That MPs get lonely, a bit vain and short of honest intimacy is an obvious problem. But they’re adults, painstakingly selected to attain the pinnacle of public life. They’re so far past the forgivable nonsenses of puberty that you can be revered as “senior” in the ruling party at the age of 36. Yet when those whose numbers Wragg gave out to the mischievous or potentially hostile “Charlie” and “Abi” were targeted, it seems one or two at least replied suggestively. Some straight people say, patronisingly, “Oh, it’s a gay thing”, but that’s a slur. Sexting covers all orientations, and being homosexual does not make you stupid, immodest, or recklessly indecent.

What might do so is the curious magic of the smartphone: an intimate companion in bed or lavatory yet open to the global noticeboard.
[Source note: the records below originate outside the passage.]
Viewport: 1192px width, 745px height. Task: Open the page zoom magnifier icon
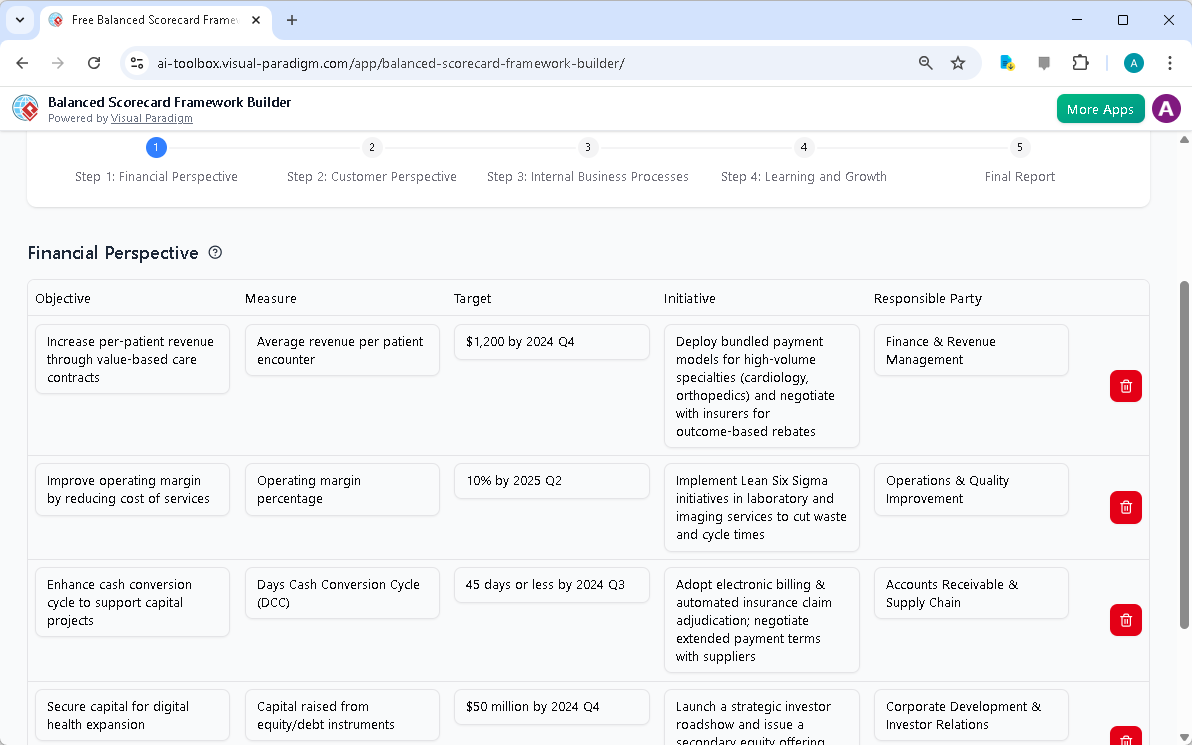[x=925, y=62]
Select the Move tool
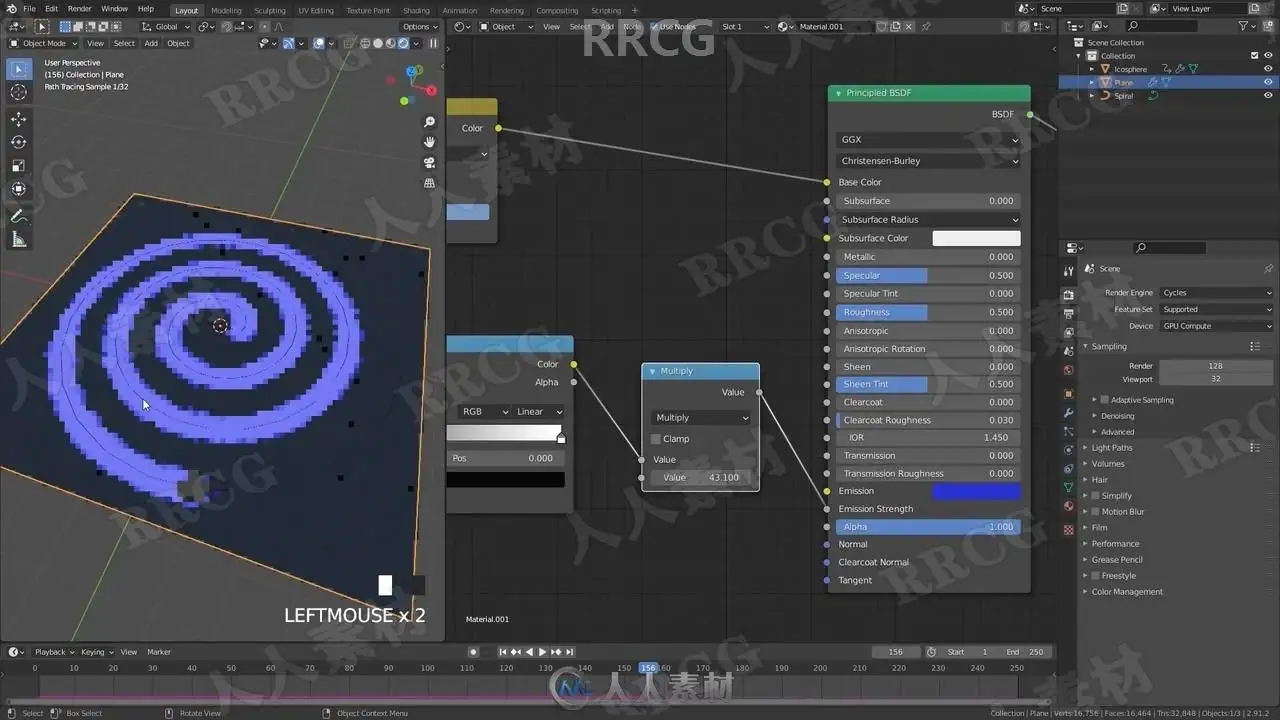This screenshot has height=720, width=1280. (x=18, y=118)
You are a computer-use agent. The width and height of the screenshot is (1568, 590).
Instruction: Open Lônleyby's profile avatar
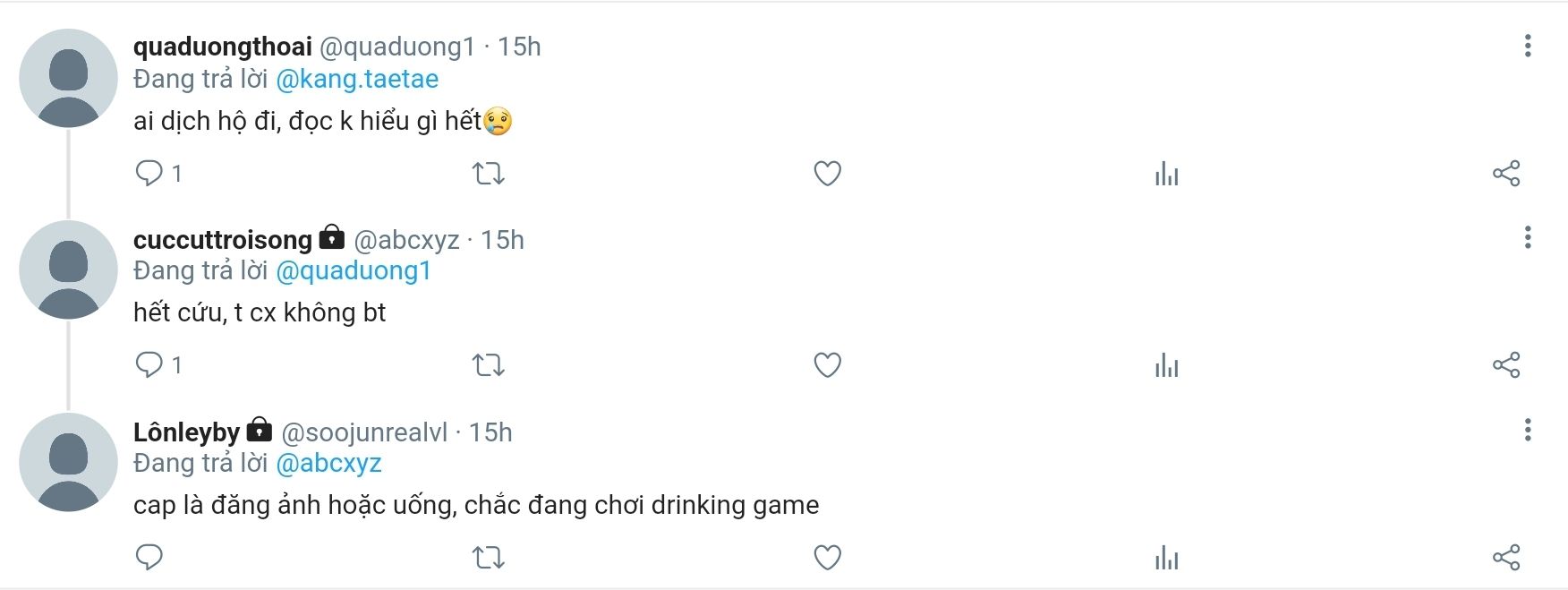(68, 462)
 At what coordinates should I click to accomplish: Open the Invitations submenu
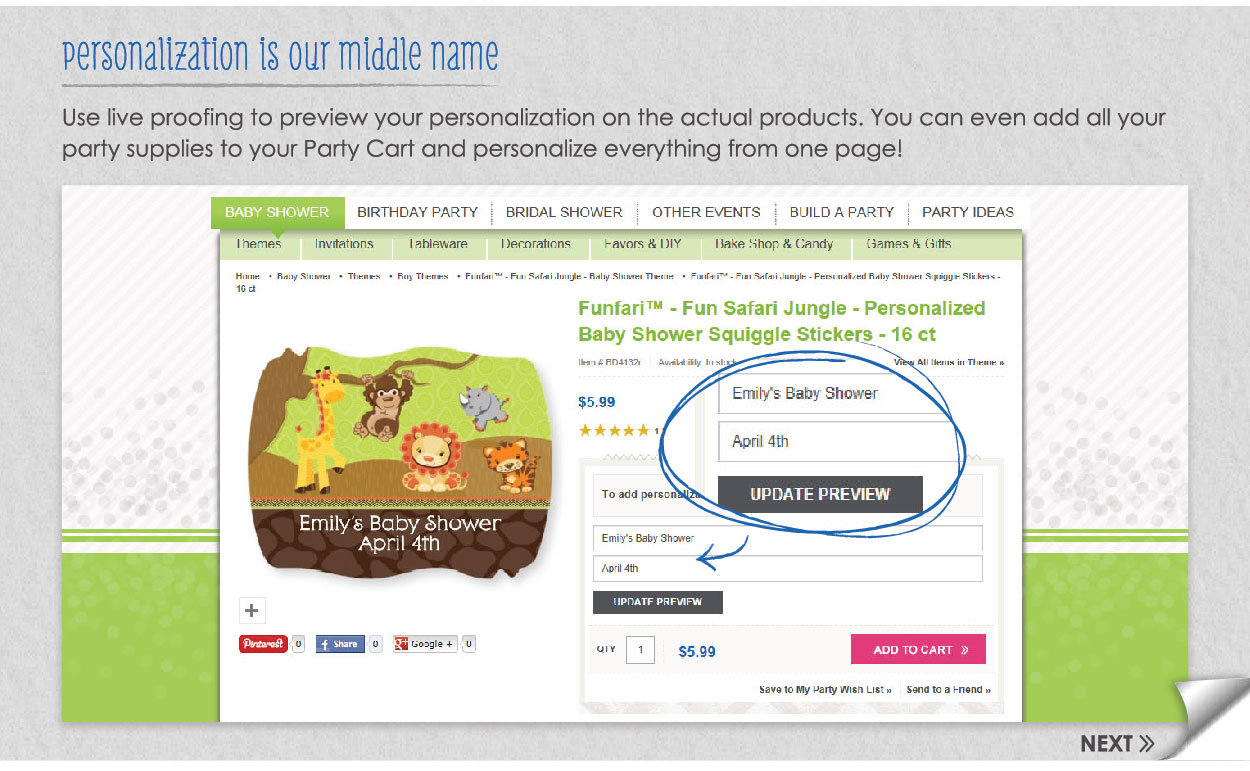(344, 244)
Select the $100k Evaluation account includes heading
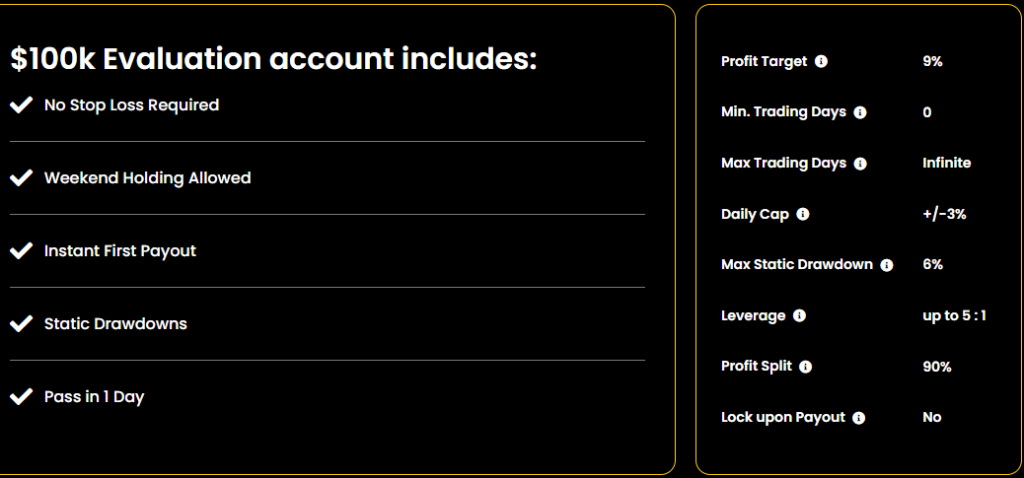 (x=274, y=59)
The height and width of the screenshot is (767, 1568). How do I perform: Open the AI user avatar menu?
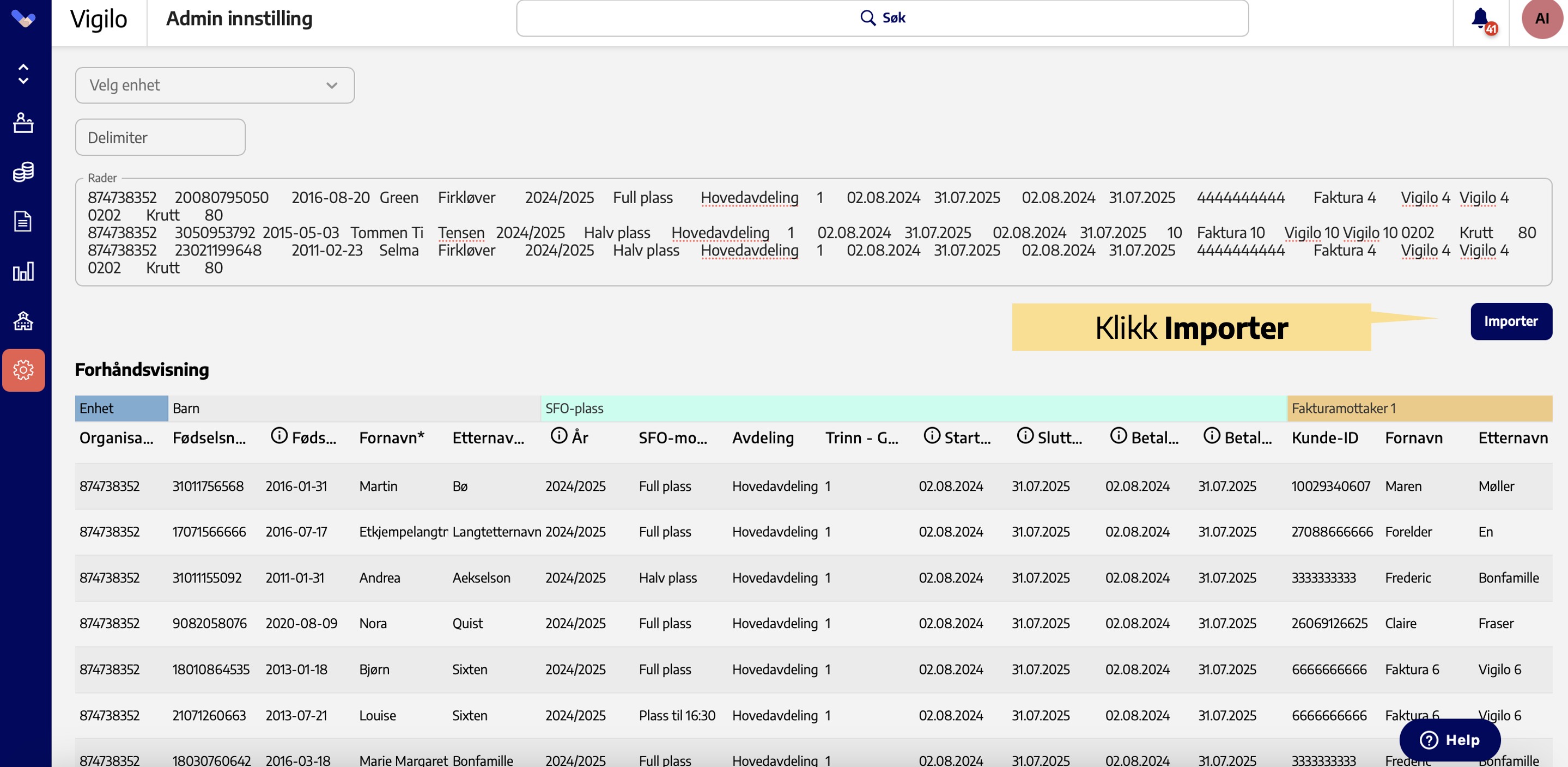coord(1541,19)
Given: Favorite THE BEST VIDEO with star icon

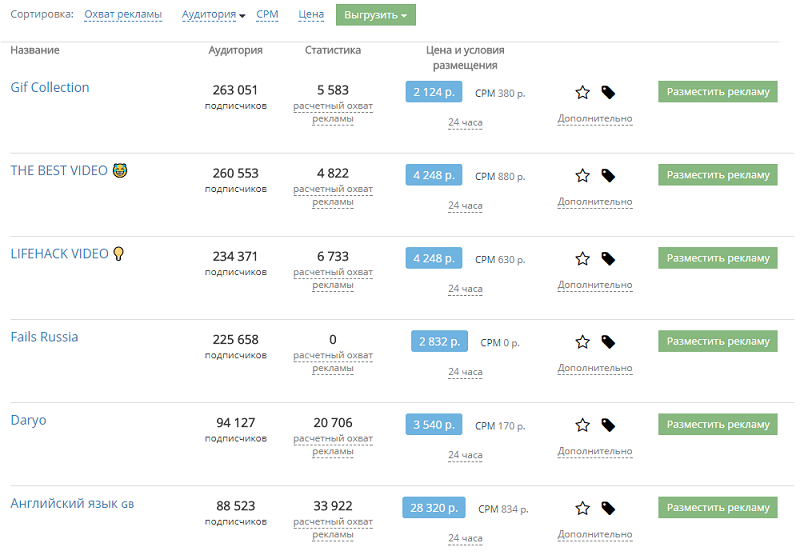Looking at the screenshot, I should tap(583, 176).
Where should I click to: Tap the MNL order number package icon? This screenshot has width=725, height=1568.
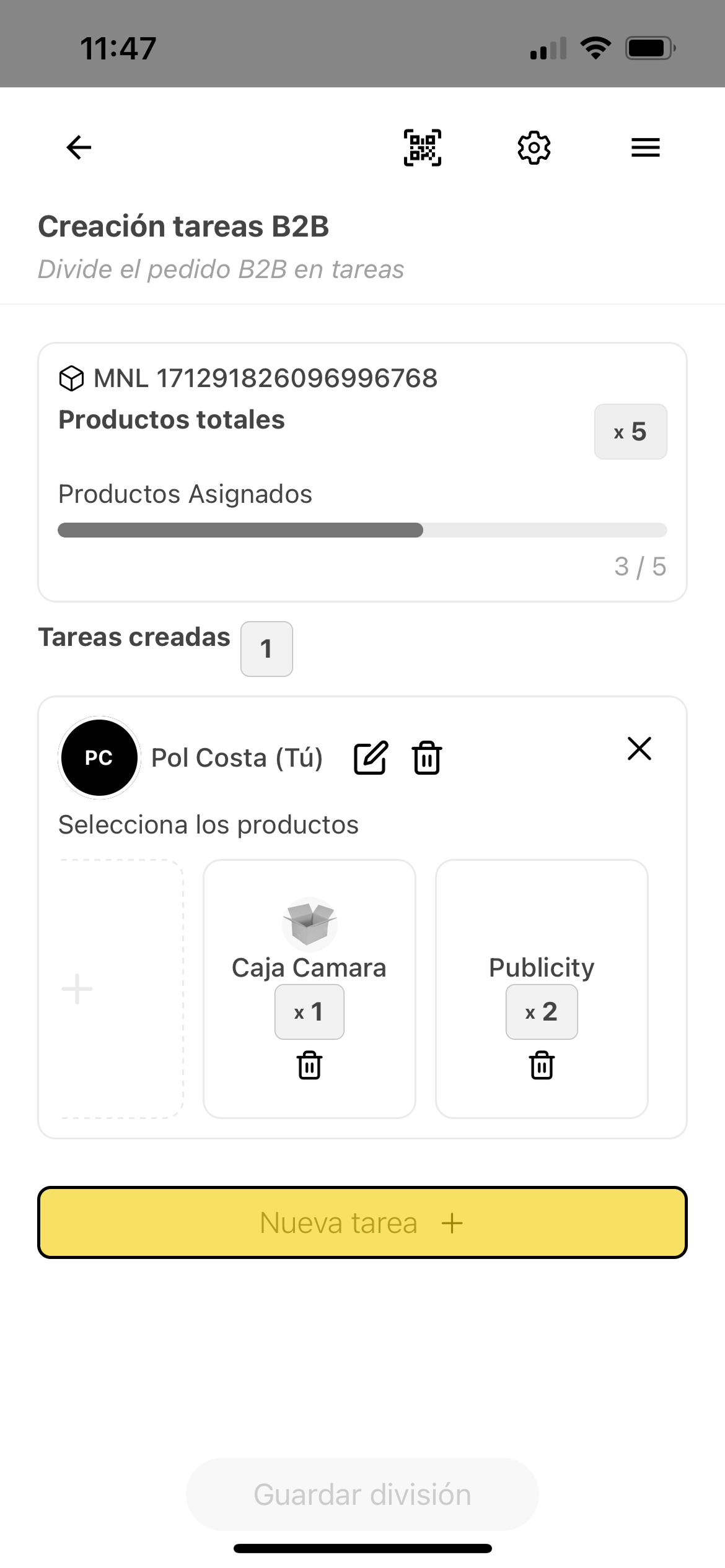[71, 378]
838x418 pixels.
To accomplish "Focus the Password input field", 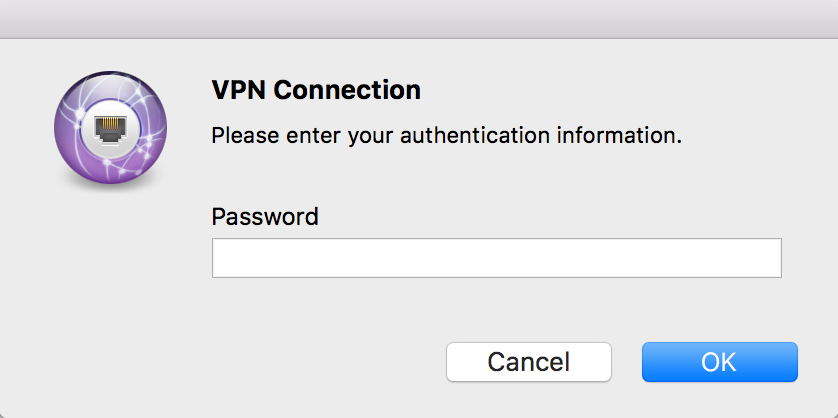I will pos(496,258).
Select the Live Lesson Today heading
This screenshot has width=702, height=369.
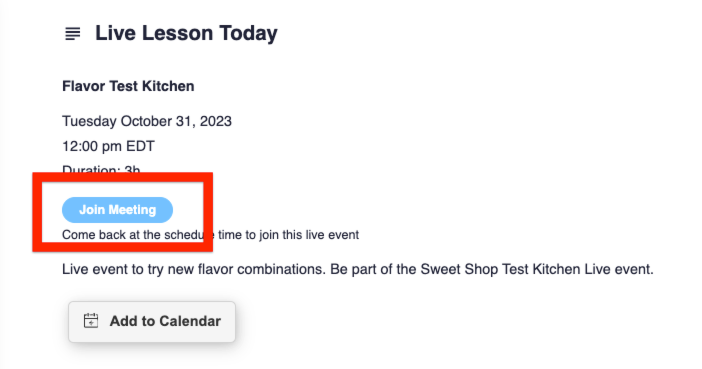(186, 34)

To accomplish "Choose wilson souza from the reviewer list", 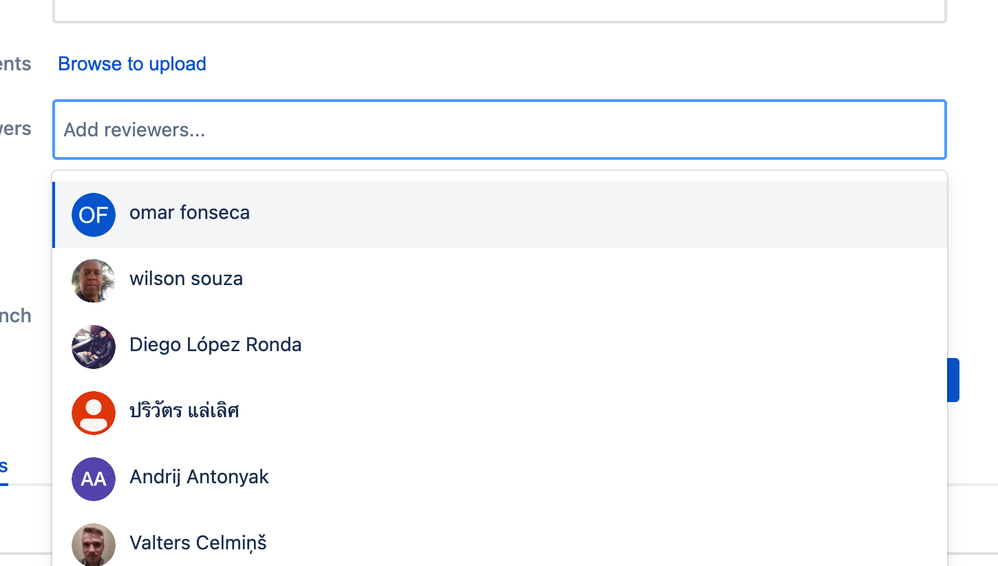I will [500, 281].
It’s an unprecedented hybrid: intensely private yet enabling you like an autocrat, superstar or sovereign nation to click out to the world your opinions and emotions and private images and desires. The cybersecurity expert Dr Dominik Wojtczak of Liverpool University puts it baldly: “It is easier to catch someone off guard when on a mobile device.” So now schoolkids, dating adults and now senior parliamentarians consider that using a phone as sexual lure or stimulus is normal. It is worth saying how astonishing, culturally, this is: you hear intelligent and mature adults cheerfully admitting that they have sent intimate or naked pictures to strangers. They wouldn’t have posted them.

Smartphones won’t go away or primness return. I suppose it can go one or two ways. We might reach a stage where sending pictures of your privates is considered as normal as a handshake, in which case a future Wragg would no more fear blackmail by foreign agents than if he was spotted buying a cafetière in John Lewis. But maybe the reverse will happen and sexting become unthinkable. After all, the Georgians used to pass a chamber pot under the dinner table for chaps’ convenience, and drink toasts to spillers as “Admiral of the Narrow Seas”. Nowadays even the Garrick doesn’t. Cultures, like individuals, can grow up. Let’s hope.